The law of sport is a commercial law subject. This is to be expected in an industry that is a major economic driver, generating revenue in the billions of dollars each year in Australia. Indeed, with the rise of the digital media, internationalisation and the elevation of female competitions, sport is one of the world's fastest growing enterprises. With that growth comes recognition of how the law guides and affects the business of sport and, in consequence, reflects a growing demand for lawyers with pertinent expertise. The establishment of a Federal Sports Tribunal by the Australian government, to run from 2020, underlines further the role of the law in sport and the increasing need for specialised expertise. Major sporting events such as an Australian grand final or an international fixture rely on legal advice touching on areas as diverse as event management, marketing and intellectual property, the avoidance of tortious law suits and the prosecution of on-field criminal assaults. Moreover, the public interest and financial stakes involved in sport disputes often leads to litigation within a few weeks of a cause of action arising. The increasing number of law journals in North America and Europe publishing on sport is testament to the importance of the law of sport and is some recognition of a developing 'lex sportiva'. Legal issues within in the context of sport are myriad, and almost inevitably find their way into media discussion, for example: when can an athlete's contract be terminated for off-field misconduct; when can an athlete be jailed for on-field violence; what legal rights of appeal are there for non-selected athletes; when can an athlete be prosecuted for corruption or doping; to whom do team doctors owe a duty of care; are athletes illegally exploited by major sporting organisations; are sport disciplinary tribunals entitled to cancel an athlete's contract; what role does reasonableness and proportionality play in athlete discipline; how can a sporting organisation deal with claims of discrimination; are coaches and clubs legally liable for the actions of their athletes; is it legal to exclude an athlete or member of the public from a sporting venue; when is a referee legally liable in the tort of negligence?

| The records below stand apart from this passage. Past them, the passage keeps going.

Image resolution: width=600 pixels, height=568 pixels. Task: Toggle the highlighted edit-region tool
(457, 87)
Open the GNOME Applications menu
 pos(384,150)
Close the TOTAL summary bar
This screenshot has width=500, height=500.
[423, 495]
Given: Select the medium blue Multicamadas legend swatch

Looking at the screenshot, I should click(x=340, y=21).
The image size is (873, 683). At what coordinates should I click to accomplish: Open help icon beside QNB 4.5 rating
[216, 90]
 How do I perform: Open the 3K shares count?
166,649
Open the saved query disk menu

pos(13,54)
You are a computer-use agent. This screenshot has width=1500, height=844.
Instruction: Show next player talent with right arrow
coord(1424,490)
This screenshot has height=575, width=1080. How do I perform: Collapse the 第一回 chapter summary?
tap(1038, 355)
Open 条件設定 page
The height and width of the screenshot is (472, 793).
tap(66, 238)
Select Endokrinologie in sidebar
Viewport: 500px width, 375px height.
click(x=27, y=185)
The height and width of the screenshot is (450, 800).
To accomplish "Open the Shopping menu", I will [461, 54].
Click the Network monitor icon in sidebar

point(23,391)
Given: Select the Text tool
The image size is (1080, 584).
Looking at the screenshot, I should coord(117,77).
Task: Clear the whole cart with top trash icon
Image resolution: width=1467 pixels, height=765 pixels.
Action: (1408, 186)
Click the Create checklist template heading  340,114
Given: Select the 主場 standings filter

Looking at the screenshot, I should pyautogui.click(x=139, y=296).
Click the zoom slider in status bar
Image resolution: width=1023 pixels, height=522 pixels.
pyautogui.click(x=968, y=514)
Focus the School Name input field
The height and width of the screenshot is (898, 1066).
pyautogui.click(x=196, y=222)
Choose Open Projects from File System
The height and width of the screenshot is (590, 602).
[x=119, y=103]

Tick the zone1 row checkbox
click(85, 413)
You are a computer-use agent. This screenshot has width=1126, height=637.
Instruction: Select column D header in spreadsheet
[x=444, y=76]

A great advantage of this subject it that complex legal issues are discussed in a factual setting most are familiar with, thereby promoting meaning, interest and understanding.
1 x 3hr seminars/week for 13 weeks
Class presentation (20%) and 1200wd written report based on the presentation (20%) and 3,600wd assignment (60%).
Thorpe, Buti, Davies, Jonson, Sports Law, 3rd ed. 2018, Oxford University Press, Melbourne
Interest in sport is not essential to doing this subject. The topics are largely universal in application.